**GOAL OF THE EXERCISE:** Leave out the pictures and print precisely the lines from the line with "504x297 pixels. At" to the final line of the entries, both ends included.

**DATA IN THIS EXERCISE:**
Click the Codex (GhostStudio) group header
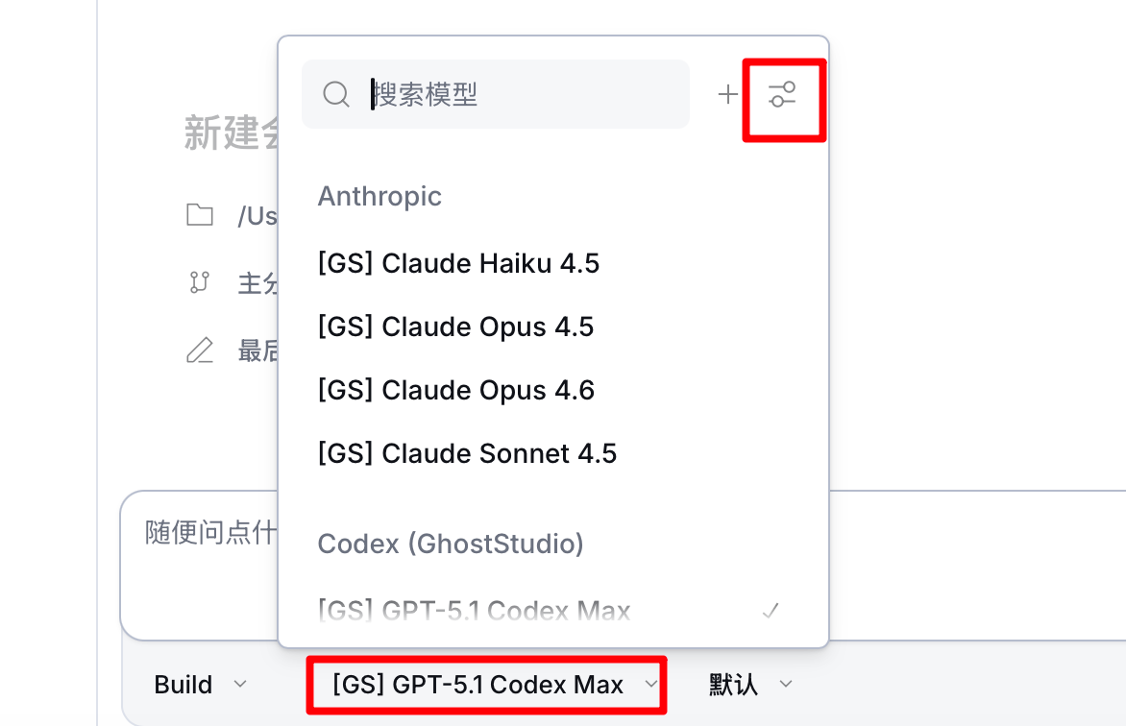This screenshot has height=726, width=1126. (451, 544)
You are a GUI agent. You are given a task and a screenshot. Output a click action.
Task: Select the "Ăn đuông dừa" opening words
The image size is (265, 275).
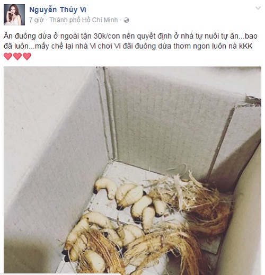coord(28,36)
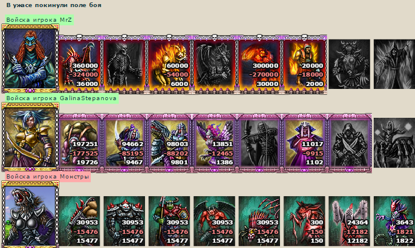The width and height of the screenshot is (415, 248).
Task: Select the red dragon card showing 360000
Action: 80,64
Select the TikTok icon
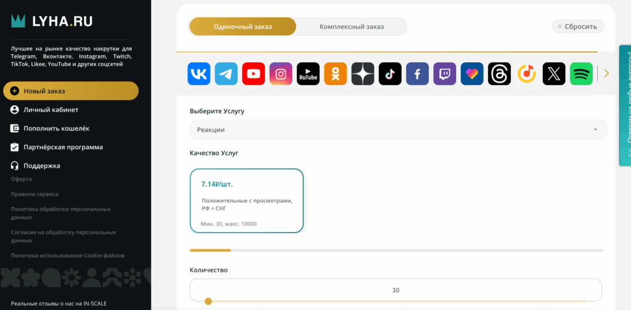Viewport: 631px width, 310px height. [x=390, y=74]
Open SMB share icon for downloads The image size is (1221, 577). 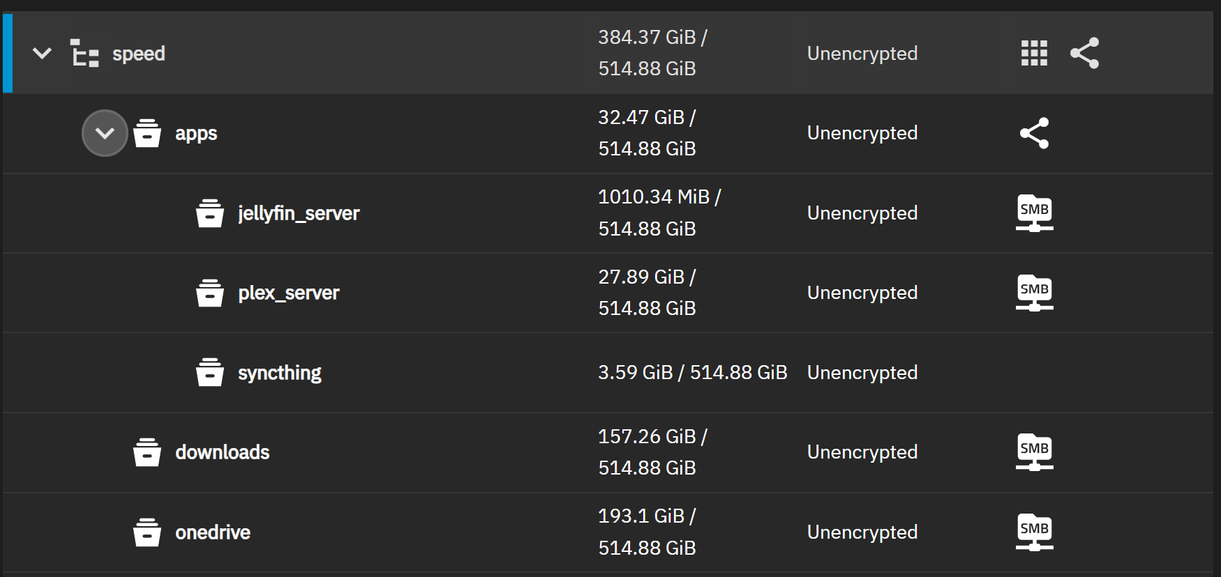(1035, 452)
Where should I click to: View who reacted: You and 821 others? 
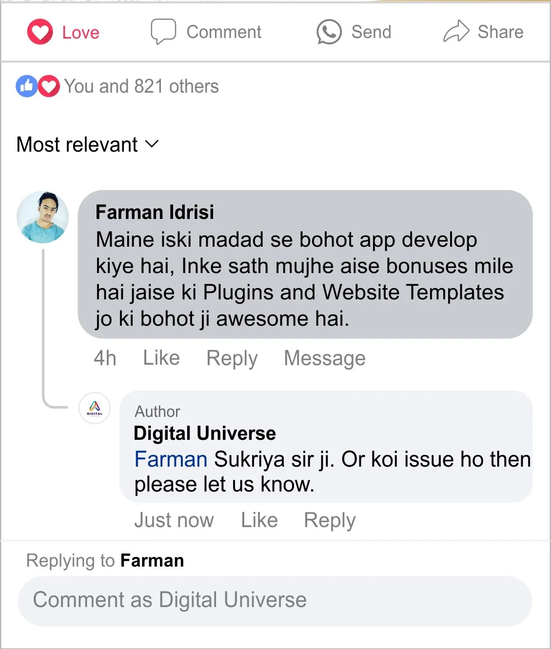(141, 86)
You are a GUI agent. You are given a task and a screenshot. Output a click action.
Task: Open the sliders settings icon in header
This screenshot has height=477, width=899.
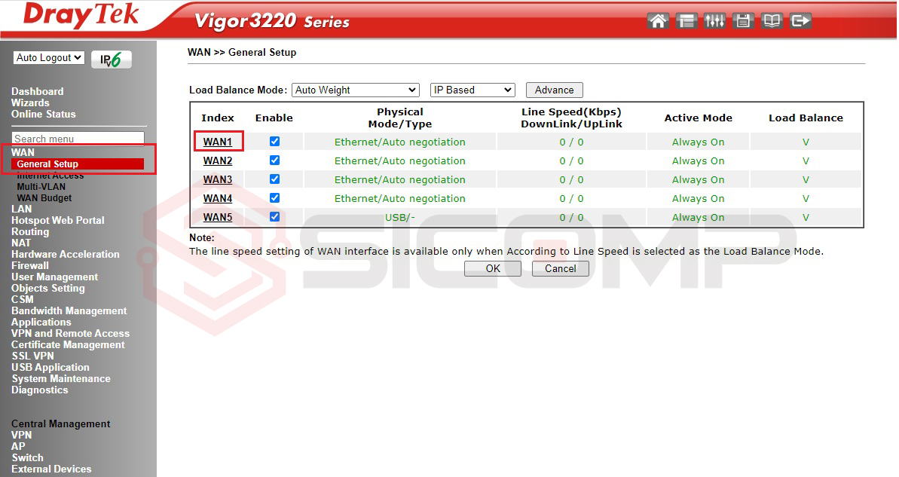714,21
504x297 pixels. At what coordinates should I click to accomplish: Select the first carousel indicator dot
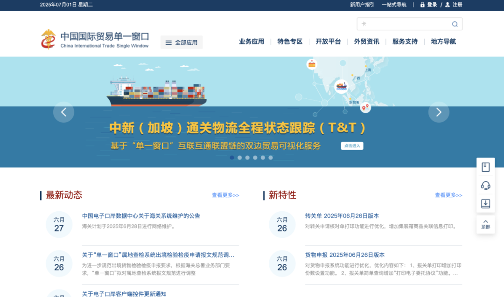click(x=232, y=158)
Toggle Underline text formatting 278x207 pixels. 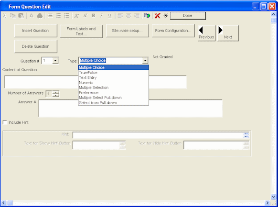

**EXERCISE ANSWER:**
504x297 pixels. At what coordinates should I click to accomplish: Select the first carousel indicator dot
click(x=232, y=158)
Toggle Underline text formatting 278x207 pixels. 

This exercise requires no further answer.